Ford CEO Jim Farley spoke to Automotive News to say that he believes the company's internal dysfunction has returned. This follows after Farley acknowledged Ford's quality-related issues in 2022 and said it would take several years to fix.
The American manufacturer has dominated the news cycle recently following a series of high-profile fails. F-150 Lightning production was halted after a fire broke out at the factory, while the production of the Escape had to be stopped over quality issues. And that was just last week.

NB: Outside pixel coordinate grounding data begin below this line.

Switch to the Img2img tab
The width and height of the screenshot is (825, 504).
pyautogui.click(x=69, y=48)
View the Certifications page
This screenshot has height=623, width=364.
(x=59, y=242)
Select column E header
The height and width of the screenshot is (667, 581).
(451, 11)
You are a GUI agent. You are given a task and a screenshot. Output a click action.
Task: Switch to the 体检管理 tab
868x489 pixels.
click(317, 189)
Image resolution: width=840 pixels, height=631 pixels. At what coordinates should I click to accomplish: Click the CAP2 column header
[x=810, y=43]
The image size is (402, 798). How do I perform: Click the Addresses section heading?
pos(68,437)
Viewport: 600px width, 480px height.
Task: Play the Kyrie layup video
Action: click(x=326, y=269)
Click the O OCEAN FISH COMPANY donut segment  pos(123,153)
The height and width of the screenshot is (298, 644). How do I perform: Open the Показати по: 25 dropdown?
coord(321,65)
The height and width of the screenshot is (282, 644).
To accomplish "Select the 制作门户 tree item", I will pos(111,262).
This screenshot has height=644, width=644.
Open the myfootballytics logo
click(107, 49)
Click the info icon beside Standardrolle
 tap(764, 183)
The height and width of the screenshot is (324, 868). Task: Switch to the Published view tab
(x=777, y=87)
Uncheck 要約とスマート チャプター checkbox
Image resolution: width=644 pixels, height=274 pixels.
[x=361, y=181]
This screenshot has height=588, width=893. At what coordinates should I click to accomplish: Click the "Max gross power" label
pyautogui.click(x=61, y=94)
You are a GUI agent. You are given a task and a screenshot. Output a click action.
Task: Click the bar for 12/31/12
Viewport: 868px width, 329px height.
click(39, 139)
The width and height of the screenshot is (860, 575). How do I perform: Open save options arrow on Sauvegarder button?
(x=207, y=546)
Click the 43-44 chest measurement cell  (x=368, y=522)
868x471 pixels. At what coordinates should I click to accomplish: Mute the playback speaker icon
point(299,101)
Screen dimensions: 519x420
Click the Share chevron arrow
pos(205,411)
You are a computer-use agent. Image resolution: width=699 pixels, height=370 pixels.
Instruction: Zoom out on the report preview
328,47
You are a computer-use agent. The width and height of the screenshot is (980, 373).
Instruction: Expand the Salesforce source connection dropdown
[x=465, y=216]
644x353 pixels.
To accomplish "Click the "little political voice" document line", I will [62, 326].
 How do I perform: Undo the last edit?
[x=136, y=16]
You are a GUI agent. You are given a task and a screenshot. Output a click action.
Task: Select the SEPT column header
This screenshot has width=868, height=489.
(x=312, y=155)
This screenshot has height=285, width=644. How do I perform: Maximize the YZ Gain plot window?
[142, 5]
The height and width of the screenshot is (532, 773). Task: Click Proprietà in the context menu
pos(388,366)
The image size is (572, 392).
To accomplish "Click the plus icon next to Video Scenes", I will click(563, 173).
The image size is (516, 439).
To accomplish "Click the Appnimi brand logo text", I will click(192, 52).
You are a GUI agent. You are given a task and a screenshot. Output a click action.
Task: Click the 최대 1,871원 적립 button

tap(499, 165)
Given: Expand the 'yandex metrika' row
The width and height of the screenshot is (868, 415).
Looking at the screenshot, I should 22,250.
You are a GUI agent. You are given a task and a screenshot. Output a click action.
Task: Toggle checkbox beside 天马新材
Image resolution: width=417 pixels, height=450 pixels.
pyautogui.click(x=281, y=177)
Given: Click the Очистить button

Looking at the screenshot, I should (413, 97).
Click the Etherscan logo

In 2022, Ford issued more recalls than any other manufacturer, which isn't the kind of accolade you want tied to your brand. All of this is in addition to an $8 billion cost disadvantage compared to Ford's EV-producing rivals. Simply put, how Ford designs and builds EVs is too inefficient to make a decent profit.
According to Farley, former CEO Alan Mulally cleaned up the internal dysfunction, but it has returned.
"We can cut the cost and the people and do it quickly," said Farley. "But the reality is if you don't change the efficiency of engineering, supply chain, and manufacturing - the way people work - it'll grow back because it did. It all grew back. My job as CEO is to make sure far after I'm gone that it doesn't grow back."
The Blue Oval's executive chair, Bill Ford, explained. "It's been episodic for a lot of my career," said Ford "We get it right, we slide back, we get it right. I think we probably had so much focus on the future that we perhaps took the eye off the ball a little bit on the present. But Jim's got a full-court press on it, and we're already starting to see results."
Farley has already implemented several measures to increase quality, but he's right when he says it will take years to improve. "We have to design the vehicle totally differently. We have to manufacture it, source it, and sell it totally differently. That's been a big transition." These measures were already implemented with the Mustang Mach-E, which has its own set of unique problems.
Farley wants to redesign the manufacturing process so that assembly workers have less content to install on the line. He also wants to cut the number of fasteners and cast bigger and fewer parts, a la Tesla.
With fewer components to get wrong, the idea of mega-casting could be a perfect fit for a company plagued in the ways that Ford is.